Comme tout interrupteur utilisé dans le contexte de la conversion d’énergie, les « disjoncteurs électroniques » sont associés par paire pour former des cellules de commutation. Dans le cadre de ce travail consacré au thyristor-dual disjoncteur, deux applications importantes peuvent être présentées :
– Le redresseur synchrone auto-commuté [10] (figure 8 a). Il s’agit du convertisseur AC/DC réversible en courant. La source AC est typiquement un transformateur raccordé au réseau, dont le secondaire possède un point milieu. La source DC est typiquement une charge ou un élément de stockage susceptible de renvoyer de l’énergie sur le réseau. Lors du changement de signe de la tension réseau, la diode opposée à l’interrupteur conducteur s’amorce et crée alors une maille de court-circuit, identique au processus d’empiètement d’un redresseur à la différence ici qu’il crée un courant additif dans l’interrupteur initialement amorcé : le courant traversant l’interrupteur augmente jusqu’à atteindre le niveau de disjonction.
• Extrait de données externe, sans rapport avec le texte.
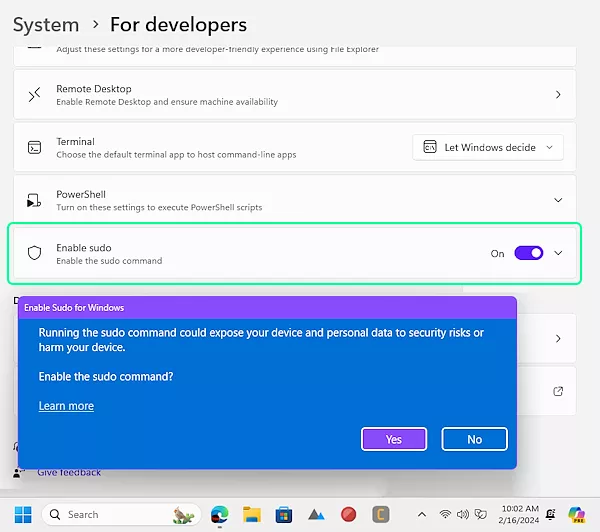
Task: Expand the PowerShell settings section
Action: 558,200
L’interrupteur initialement passant se bloque et le courant de charge est aiguillé spontanément vers l’interrupteur opposé.
– l’onduleur auto-oscillant (figure 8 b). Il s’agit du convertisseur DC/AC réversible en puissance. La source DC est typiquement une source de tension filtrée et découplée. La source AC est un transformateur dont le primaire est raccordé à l’onduleur et le secondaire raccordé à une charge. C’est typiquement le courant magnétisant du transformateur associé au courant de charge qui déclenche la disjonction et le blocage de l’interrupteur. Dès que ce courant total atteint le niveau de disjonction, la tension aux bornes du transformateur s’inverse ainsi que le sens d’évolution du courant. L’interrupteur initialement passant se bloque et la diode associée au deuxième interrupteur assure la conduction du courant. Quand le courant change de signe, la diode se bloque et l’interrupteur qui lui est associé s’amorce. La condition de commutation automatique repose ici sur la forme d’onde du courant de charge et elle est donc dépendante de la nature de la charge.
Citons pour information une troisième application qui peut être réalisée en associant les deux cellules précédentes : le transformateur à courant continu réversible (figure 9). Son principe de fonctionnement est le suivant : la cellule onduleur fonctionne grâce à l’inductance magnétisante du transformateur et crée une source de tension alternative permettant la commutation de la cellule redresseur. Ce montage réalise ainsi une liaison isolée entre deux sources continues. L’utilisation de convertisseurs autonomes permet d’obtenir un dispositif potentiellement hautement intégré à quatre bornes, similaire au transformateur classique fonctionnant en alternatif.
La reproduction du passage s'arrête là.